Shortly after the filing of the Petition, Judge Trauger entered an Order requiring the
United States Attorney for the Middle District of Tennessee to file an Answer, plead or
otherwise respond to the Motion in accordance with Rule 5, Rules – Section 2255 Cases. Docket
No. 6.
Thereafter, the Government filed a Motion to Dismiss the Petition, arguing that it was
time-barred. Docket No. 9. The Government argued that Petitioner was sentenced on January
3, 2011. The judgment was entered on January 6, 2011. The statute of limitations on a Motion
to Vacate under 28 U.S.C. § 2255 is one year from the time of “the date on which the judgment
conviction becomes final.” Docket No. 9, p. 2, citing 28 U.S.C. § 2255(f)(1). The Government
argued that Petitioner’s judgment became final on January 6, 2011, and that he had fourteen (14)
days from that date, or until January 20, 2011, in which to appeal. He did not do so.
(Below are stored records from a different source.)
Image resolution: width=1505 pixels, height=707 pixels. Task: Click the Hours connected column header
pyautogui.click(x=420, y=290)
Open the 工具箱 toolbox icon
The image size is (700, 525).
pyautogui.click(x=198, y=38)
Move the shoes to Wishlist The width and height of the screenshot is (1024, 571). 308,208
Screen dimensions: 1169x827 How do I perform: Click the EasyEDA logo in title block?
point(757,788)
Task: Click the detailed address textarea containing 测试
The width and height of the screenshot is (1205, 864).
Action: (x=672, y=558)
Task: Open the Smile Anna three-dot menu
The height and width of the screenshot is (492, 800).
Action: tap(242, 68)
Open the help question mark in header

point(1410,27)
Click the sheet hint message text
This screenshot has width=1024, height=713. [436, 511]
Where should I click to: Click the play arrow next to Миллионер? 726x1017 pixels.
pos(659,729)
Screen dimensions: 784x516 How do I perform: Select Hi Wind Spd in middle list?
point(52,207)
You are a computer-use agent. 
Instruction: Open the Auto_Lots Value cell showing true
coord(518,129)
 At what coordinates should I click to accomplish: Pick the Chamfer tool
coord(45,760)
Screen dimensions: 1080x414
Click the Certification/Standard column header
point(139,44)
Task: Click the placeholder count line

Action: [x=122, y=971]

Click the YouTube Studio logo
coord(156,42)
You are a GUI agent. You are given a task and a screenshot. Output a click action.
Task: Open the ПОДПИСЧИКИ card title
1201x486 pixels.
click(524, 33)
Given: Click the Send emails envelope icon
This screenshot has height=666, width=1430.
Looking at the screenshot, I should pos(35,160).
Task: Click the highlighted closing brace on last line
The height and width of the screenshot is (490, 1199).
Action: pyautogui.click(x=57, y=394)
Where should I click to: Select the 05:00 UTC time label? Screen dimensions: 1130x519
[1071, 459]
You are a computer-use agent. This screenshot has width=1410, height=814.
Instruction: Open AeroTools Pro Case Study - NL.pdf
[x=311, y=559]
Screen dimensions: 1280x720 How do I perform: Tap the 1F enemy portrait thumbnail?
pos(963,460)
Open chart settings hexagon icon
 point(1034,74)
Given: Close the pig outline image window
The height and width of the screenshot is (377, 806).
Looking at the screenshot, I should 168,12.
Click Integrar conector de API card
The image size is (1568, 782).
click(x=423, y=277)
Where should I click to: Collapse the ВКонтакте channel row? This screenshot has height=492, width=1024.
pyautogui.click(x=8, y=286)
Thus, he
had one year from that date in which to file a Motion to Vacate pursuant to 28 U.S.C. § 2255.
Thus, the statute of limitations ran on January 20, 2012, while Petitioner did not file the instant
Motion until April 23, 2012, some three months late.
Petitioner filed an “Objection” to the Motion to Dismiss. Docket No. 13. Petitioner’s
main argument was that his counsel misled him by an “assurance that an appeal had been filed . .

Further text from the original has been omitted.